11

3.6K 190 35
                                    

Wracam. 
________

Serce biło mi mocniej niż kiedykolwiek, odbierając mi przy tym możliwość swobodnego oddychania. Stałam przed swoim nowym domem, otoczona walizkami ze swoimi rzeczami. Minęły zaledwie dwa tygodnie od ostatniego spotkania z Zaynem. Widziałam go wtedy tylko przez moment, kiedy wychodziłam z jego domu spakowana. Błagał mnie o rozmowę i o to, żebym została, ale nie potrafiłam. Patrzenie na niego sprawiało mi jedynie ból. Ostatecznie pozwolił mi odejść. 

Osobiście byłam z siebie dumna, że nie wybuchnęłam kolejny raz płaczem w jego obecności. Pamiętam, że posłałam mu tylko chłodne spojrzenie, zapakowałam wszystko do samochodu i nie zważając na jego krzyki odjechałam. Dzwonił, dobijał się do drzwi domu Luke'a i Michaela, pisał wiadomości, wysyłał kwiaty, ale nie miał możliwości dotarcia bezpośrednio do mnie. Luke nie pozwoliłby mu już się do mnie zbliżyć. Te dwa tygodnie były czasem totalnego wyłączenia ze świata. Leżałam tylko w łóżku płacząc, a jedynym miejscem gdzie wychodziłam, była łazienka. Nie chciałam jeść, nie chciałam z nikim rozmawiać i co najgorsze, nie chciałam żyć. 

Co gorsza, wcale nie chciałam z nim zrywać. Nie chciałam go zostawiać i myślę, że gdzieś w środku byłam gotowa mu wszystko wybaczyć. Tłumaczyłam sobie, że działał pod wpływem alkoholu i nie był świadomy tego, co robi. Jednakże chwilę później do mojej głowy przychodziła myśl, że był świadomy. Wiedział, jak działa alkohol i jak może to wszystko się skończyć, a i tak po niego sięgnął. Nie było żadnego usprawiedliwienia dla zdrady. Skoro mnie kochał, dlaczego pozwolił innej się zbliżyć do siebie w tak dużym stopniu? 

Czułam nienawiść. Ale czułam też miłość. Oraz pustkę. 
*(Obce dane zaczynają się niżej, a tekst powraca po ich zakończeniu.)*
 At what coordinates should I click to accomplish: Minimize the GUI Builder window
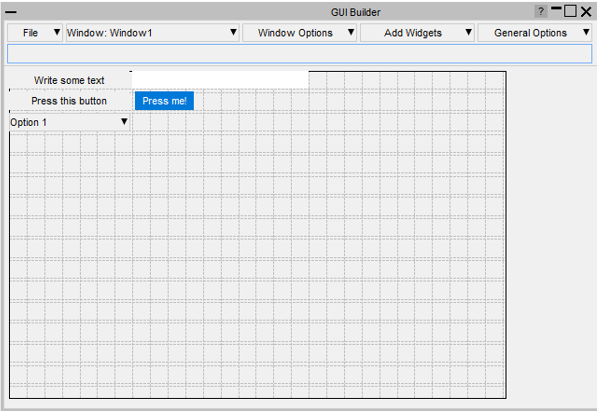[556, 8]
Westchnęłam głośno i pokręciłam odruchowo głową, by pozbyć się tych myśli. Otworzyłam drzwi swojego nowego domu. Wnętrze było niemal w całości urządzone. Niewielka kuchnia połączona była z salonem. Na parterze znajdował się jeszcze pokój dla gości, w którym nie było jednak zbyt wiele miejsca. Na piętrze była moja nowa sypialnia, garderoba, dwie łazienki oraz dodatkowy, nieurządzony pokój. Przerażała mnie myśl o mieszkaniu całkowicie samej, ale musiałam zacząć żyć inaczej. Nie mogłam spędzić całego życia w domu swojego przyjaciela, więc wybrałam niemal wszystkie zaoszczędzone pieniądze i kupiłam pierwszy lepszy dom w okolicy. 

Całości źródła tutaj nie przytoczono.